SqlStorage 数据库存储使用指南¶
本文档详细介绍了如何使用 SqlStorage 类进行数据库操作,包括 MySQL、PostgreSQL、SQLite 等数据库的支持。
概述¶
SqlStorage 是一个基于 SQLAlchemy 的异步/同步数据库存储实现,提供了统一的接口来处理各种 SQL 数据库操作。
核心组件¶
1. SqlStorage 类¶
主要的存储类,提供数据库连接和操作接口。
2. 辅助类¶
SqlKey: 用于标识数据库查询的键SqlCondition: 用于定义查询条件StorageData: 数据模型基类
前置条件¶
1. 安装必需的依赖¶
# 核心依赖
pip install sqlalchemy
# MySQL 支持
pip install aiomysql PyMySQL
# PostgreSQL 支持
pip install asyncpg psycopg2
# SQLite 支持(Python 内置)
# 无需额外安装
2. 数据库设置¶
MySQL 设置¶
-- 创建数据库
CREATE DATABASE test_db CHARACTER SET utf8mb4 COLLATE utf8mb4_unicode_ci;
-- 创建用户(可选)
CREATE USER 'test_user'@'localhost' IDENTIFIED BY 'test_password';
GRANT ALL PRIVILEGES ON test_db.* TO 'test_user'@'localhost';
FLUSH PRIVILEGES;
PostgreSQL 设置¶
-- 创建数据库
CREATE DATABASE test_db;
-- 创建用户(可选)
CREATE USER test_user WITH PASSWORD 'test_password';
GRANT ALL PRIVILEGES ON DATABASE test_db TO test_user;
基本使用方法¶
1. 初始化 SqlStorage¶
from trpc_agent_sdk.storage import SqlStorage
# 异步模式(推荐)
storage = SqlStorage(
is_async=True,
db_url="mysql+aiomysql://root:password@localhost/test_db",
echo=True, # 启用 SQL 日志
pool_size=10,
max_overflow=20
)
# 同步模式
storage = SqlStorage(
is_async=False,
db_url="mysql+pymysql://root:password@localhost/test_db",
echo=True
)
2. 定义数据模型¶
from dataclasses import dataclass
from datetime import datetime
from sqlalchemy import Column, Integer, String, DateTime, Text
from trpc_agent_sdk.storage import StorageData
@dataclass
class UserData(StorageData):
"""用户数据模型"""
__tablename__ = 'users'
id: int = Column(Integer, primary_key=True, autoincrement=True)

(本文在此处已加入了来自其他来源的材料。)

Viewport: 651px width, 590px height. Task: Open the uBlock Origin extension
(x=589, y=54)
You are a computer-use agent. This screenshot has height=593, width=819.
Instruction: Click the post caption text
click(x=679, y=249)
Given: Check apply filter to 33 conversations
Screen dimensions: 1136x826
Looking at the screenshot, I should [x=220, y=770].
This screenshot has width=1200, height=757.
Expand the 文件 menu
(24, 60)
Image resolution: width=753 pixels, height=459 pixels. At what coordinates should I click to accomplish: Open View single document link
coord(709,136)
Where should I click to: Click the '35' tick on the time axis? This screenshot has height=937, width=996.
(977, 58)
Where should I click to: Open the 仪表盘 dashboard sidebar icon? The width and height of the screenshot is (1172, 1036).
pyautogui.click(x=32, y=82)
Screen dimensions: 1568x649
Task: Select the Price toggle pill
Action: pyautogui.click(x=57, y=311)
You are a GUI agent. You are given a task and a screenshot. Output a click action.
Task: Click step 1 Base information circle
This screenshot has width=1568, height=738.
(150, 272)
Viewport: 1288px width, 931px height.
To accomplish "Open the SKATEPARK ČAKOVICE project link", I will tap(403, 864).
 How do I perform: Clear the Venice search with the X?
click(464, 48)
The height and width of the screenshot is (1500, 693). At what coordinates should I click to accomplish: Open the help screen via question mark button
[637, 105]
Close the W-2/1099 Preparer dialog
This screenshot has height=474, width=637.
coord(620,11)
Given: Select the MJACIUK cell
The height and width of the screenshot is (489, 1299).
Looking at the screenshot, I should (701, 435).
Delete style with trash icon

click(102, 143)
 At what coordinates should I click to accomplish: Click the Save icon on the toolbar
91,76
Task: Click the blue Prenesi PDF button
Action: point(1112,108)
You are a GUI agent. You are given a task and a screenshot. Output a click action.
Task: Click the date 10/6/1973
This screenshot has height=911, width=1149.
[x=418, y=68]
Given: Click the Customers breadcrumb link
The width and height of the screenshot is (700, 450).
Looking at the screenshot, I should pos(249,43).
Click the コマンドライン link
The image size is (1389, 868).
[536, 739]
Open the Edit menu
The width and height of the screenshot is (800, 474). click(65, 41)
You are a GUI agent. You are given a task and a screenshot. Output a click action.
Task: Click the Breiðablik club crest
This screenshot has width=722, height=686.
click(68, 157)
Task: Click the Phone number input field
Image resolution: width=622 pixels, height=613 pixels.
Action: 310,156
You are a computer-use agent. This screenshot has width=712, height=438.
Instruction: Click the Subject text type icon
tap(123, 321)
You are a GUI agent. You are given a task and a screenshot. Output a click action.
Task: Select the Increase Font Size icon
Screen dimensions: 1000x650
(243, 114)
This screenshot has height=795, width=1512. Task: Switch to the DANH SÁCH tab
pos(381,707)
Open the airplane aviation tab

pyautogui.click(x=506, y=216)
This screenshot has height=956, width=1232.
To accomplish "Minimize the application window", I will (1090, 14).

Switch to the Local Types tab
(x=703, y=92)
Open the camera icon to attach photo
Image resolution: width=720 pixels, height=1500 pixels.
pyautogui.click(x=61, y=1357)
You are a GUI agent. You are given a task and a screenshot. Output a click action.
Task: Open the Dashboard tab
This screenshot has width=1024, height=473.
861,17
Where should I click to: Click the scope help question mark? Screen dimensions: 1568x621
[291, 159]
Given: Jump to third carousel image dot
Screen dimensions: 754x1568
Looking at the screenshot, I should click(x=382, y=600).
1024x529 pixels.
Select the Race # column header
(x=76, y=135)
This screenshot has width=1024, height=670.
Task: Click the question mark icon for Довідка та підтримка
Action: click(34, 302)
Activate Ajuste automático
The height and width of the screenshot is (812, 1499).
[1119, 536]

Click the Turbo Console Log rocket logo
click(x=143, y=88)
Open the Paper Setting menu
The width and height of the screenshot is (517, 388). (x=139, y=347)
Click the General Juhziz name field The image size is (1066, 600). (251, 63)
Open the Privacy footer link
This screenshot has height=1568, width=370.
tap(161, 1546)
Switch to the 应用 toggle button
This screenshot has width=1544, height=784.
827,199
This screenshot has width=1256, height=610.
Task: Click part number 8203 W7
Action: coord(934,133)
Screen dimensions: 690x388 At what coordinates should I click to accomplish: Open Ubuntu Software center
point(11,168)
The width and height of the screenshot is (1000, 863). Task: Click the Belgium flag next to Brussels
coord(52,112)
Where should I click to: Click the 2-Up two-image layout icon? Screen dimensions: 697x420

username: str = Column(String(50), unique=True, nullable=False)
email: str = Column(String(100), nullable=False)
full_name: str = Column(String(100), nullable=True)
bio: str = Column(Text, nullable=True)
created_at: datetime = Column(DateTime, default=datetime.utcnow)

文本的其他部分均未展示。